We will save the data in Amazon S3 bucket partioned by year, month, day, hour and vehicle operater. And prepare the data to be used in visualization tool, and machine learning.

In [None]:
# Print the magics in Glue Spark kernel
%help

## 1. Launch the Glue Interactive Sessions development environment

We develop the notebook in the Glue Interactive Sessions development environment. To launch the environment, follow the steps below:

In [11]:
%idle_timeout 2880
%glue_version 4.0
%worker_type G.1X
%number_of_workers 4


You are already connected to a glueetl session c8b783ae-a23d-4769-99fa-79d01bd86409.

No change will be made to the current session that is set as glueetl. The session configuration change will apply to newly created sessions.


Current idle_timeout is 2880 minutes.
idle_timeout has been set to 2880 minutes.


You are already connected to a glueetl session c8b783ae-a23d-4769-99fa-79d01bd86409.

No change will be made to the current session that is set as glueetl. The session configuration change will apply to newly created sessions.


Setting Glue version to: 4.0


You are already connected to a glueetl session c8b783ae-a23d-4769-99fa-79d01bd86409.

No change will be made to the current session that is set as glueetl. The session configuration change will apply to newly created sessions.


Previous worker type: G.1X
Setting new worker type to: G.1X


You are already connected to a glueetl session c8b783ae-a23d-4769-99fa-79d01bd86409.

No change will be made to the current session that is set as glueetl. The session configuration change will apply to newly created sessions.
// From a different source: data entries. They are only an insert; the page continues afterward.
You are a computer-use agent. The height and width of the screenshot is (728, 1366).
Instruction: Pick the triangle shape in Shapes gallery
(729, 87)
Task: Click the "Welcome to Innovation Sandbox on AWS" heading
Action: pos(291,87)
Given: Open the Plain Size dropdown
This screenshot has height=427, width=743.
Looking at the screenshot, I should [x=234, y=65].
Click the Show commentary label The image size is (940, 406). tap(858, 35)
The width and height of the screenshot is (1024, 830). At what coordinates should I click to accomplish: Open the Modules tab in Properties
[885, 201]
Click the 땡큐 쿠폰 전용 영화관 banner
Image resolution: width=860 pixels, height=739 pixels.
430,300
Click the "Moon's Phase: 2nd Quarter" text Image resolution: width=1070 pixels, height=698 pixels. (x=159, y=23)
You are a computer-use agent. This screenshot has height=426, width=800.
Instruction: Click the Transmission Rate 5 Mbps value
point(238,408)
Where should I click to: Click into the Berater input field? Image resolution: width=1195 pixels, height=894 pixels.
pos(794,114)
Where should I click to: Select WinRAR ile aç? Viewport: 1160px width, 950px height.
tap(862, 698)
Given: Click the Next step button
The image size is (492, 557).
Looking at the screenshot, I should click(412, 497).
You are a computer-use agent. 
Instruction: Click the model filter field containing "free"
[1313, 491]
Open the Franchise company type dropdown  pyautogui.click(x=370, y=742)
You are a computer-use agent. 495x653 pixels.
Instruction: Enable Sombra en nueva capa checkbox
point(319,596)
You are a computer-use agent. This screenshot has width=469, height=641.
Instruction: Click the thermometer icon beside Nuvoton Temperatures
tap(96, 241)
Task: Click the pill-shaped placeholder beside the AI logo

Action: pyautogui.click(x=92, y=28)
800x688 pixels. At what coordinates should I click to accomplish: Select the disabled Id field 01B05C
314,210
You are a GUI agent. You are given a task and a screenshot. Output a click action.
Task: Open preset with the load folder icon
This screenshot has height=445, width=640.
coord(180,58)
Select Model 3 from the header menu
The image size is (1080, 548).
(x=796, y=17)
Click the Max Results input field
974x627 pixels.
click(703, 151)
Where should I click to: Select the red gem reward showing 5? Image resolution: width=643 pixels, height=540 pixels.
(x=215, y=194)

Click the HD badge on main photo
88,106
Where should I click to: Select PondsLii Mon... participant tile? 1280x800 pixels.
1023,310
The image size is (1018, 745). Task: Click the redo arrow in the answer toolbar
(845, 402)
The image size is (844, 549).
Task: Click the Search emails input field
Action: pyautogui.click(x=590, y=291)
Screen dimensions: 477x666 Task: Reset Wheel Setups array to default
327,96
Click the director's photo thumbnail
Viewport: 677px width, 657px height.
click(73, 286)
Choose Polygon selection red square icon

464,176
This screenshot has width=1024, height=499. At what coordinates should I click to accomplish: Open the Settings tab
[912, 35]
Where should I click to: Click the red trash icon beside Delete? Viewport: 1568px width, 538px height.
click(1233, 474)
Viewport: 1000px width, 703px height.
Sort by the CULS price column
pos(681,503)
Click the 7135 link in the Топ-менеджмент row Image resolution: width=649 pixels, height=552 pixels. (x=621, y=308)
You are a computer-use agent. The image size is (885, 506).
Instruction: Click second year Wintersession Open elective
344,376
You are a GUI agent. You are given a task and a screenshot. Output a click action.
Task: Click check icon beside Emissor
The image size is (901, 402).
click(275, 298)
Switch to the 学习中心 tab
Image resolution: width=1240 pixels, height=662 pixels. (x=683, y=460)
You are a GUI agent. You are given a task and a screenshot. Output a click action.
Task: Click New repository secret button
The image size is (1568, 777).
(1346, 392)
Previous number of workers: 4
Setting new number of workers to: 4


In [22]:
import sys
from awsglue.transforms import *
from awsglue.utils import getResolvedOptions
from pyspark.context import SparkContext
from awsglue.context import GlueContext
from awsglue.job import Job

# pyspark.sql.functions
from pyspark.sql.functions import year, month, dayofmonth, hour, dayofweek, date_format
from pyspark.sql.functions import when
from pyspark.sql.functions import coalesce

sc = SparkContext.getOrCreate()
glueContext = GlueContext(sc)
spark = glueContext.spark_session
job = Job(glueContext)





In [35]:
import os
# Detect if the code is running in a Glue job
def is_glue_job():
    try:
        args = getResolvedOptions(sys.argv,['JOB_NAME'])
        print("JOB_NAME: ", args['JOB_NAME'])
        return True
    except:
        return False

print("Running in Glue Job: ", is_glue_job())

Running in Glue Job:  False


## 2. TLC Trip Data Record 

The TLC Trip Data Record is a public dataset provided by the New York City Taxi and Limousine Commission (TLC) that contains data on over 1.1 billion taxi trips in New York City. The data is stored in Amazon S3 as a CSV file with a separate file for each month and year. The data is partitioned by year and month. The data is available from 2009 to the present. The data is updated on a monthly basis.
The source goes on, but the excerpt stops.